CARP Primary\Backup with IPSec VPN failover
I believe I've identified a bug with the current implementation of CARP Primary\Backup with IPSec VPN failover.
I first began to suspect that something was wrong when traffic stopped transmitting\receiving for one of our P2 (phase 2) tunnels after over a week, there were other P2 tunnels under the same P1 (phase 1) tunnel which could transmit\receive data so initially I suspected it could be a routing issue however when the P2 timer expired on this tunnel (1 hour later) the problem was resolved. The following week we had a repeat of the same situation this was under the same P1 tunnel but a different P2 tunnel was affected, unfortunately this second occurrence was particularly service affecting as it happened inside working hours, we dropped the P2 tunnel and it automatically re-established resolving the problem.
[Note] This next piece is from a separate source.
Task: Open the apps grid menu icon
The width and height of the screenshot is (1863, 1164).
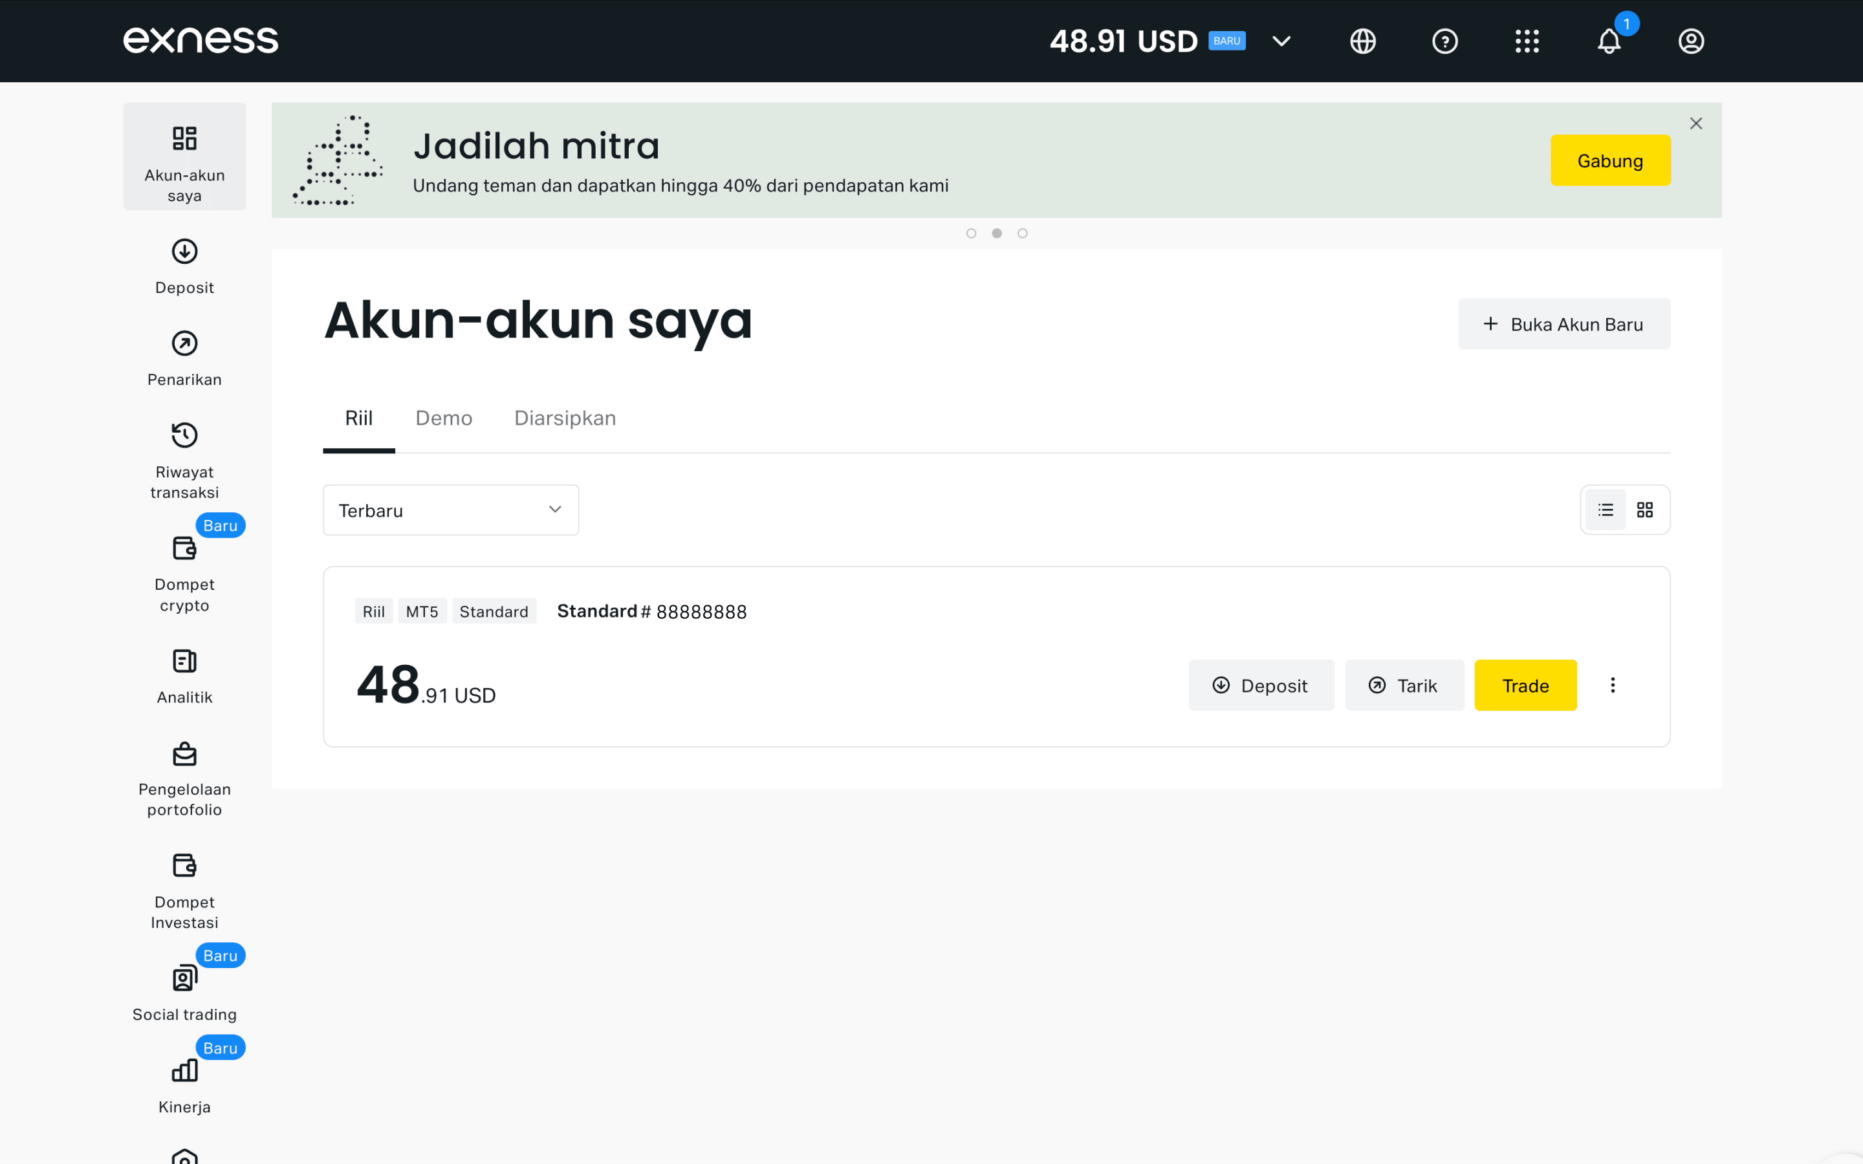Action: 1527,41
After further investigation I found that the backup pfSense firewall had been attempting to establish the same P1 IPsec VPN tunnel which had stopped transmitting P2 data around the same time this occurred on both occasions. I placed a block LAN firewall rule on the backup pfSense firewall with logging to confirm if there was a device inside the LAN using the backup pfSense firewall IP address to attempt to access the remote P2 subnets and found that this was the case. The other side of the VPN would have been receiving attempts to negotiate with both the primary and backup pfSense firewalls which I believe resulted in the P2 tunnel being negotiated incorrectly resulting in an up state but no traffic.
I appreciate that we shouldn't use the backup firewall IP address as a route\gateway but how could we prevent pfSense from attempting to establish an IPSec VPN when it's using a virtual CARP IP as the interface. CARP is in backup mode on the backup and master mode on the primary, surely it shouldn't attempt to establish the VPN unless CARP is in master mode?
It's not a bug. It's working as expected in this case, doing exactly what it was told to do. The pinger process on the firewall is smart enough not to transmit the keep-alives if it's a CARP backup but if it receives traffic in the way you describe, it'll try to establish.
The only other way around that would be to keep the IPsec daemon shut down while in a CARP backup state and that's a bit harsh.
We managed to track down the devices which were routing to the backup, they had old static routes (before we used pfSense).
It would be good if there was a more practical solution, in large environments with lots of site to site traffic problems like this can be very detrimental and it's not always straight forward to find the source if you have a rogue device.
We previously used Cisco 7200's with HSRP, when an IPsec tunnel is configured with HSRP it will never attempt to establish if the HSRP group is in standby mode. It would be good if there was an option to not establish an IPsec tunnel when it's assigned to a CARP interface which is in backup mode, is there any chance of this being added as a feature in the future?
I've done some digging, looks like a similar problem was reported roughly 5 years which was apparently resolved 2 years ago in version '2.2'.
Although our IPsec tunnel isn't initiating all the time as described here, it is initiating when a device on the LAN sends a packet to the backup if it's destined for the remote subnet. If you have hundreds or thousands of devices and there are some devices which you have no management over then this kind of problem can soon become a serious issue.
My understanding of CARP is that the primary and failover devices persistently communicate with the each other (in a similar fashion to HSRP) to determine which will be the master and backup, so it would be nice if we had a process to check the CARP status before initiating the IPsec tunnel should it be assigned to a CARP interface.
That ticket was referring to the keep-alive pinger process, which is what I already mentioned.
The two systems check heartbeats but that's at a completely different level than IPsec.
For 99.9 of people it works fine as-is. For someone with a misconfigured network it'll have a problem, like you had, but there is so little benefit to "solving" this corner case it's just not worth doing. It could negatively impact cases that are working fine now.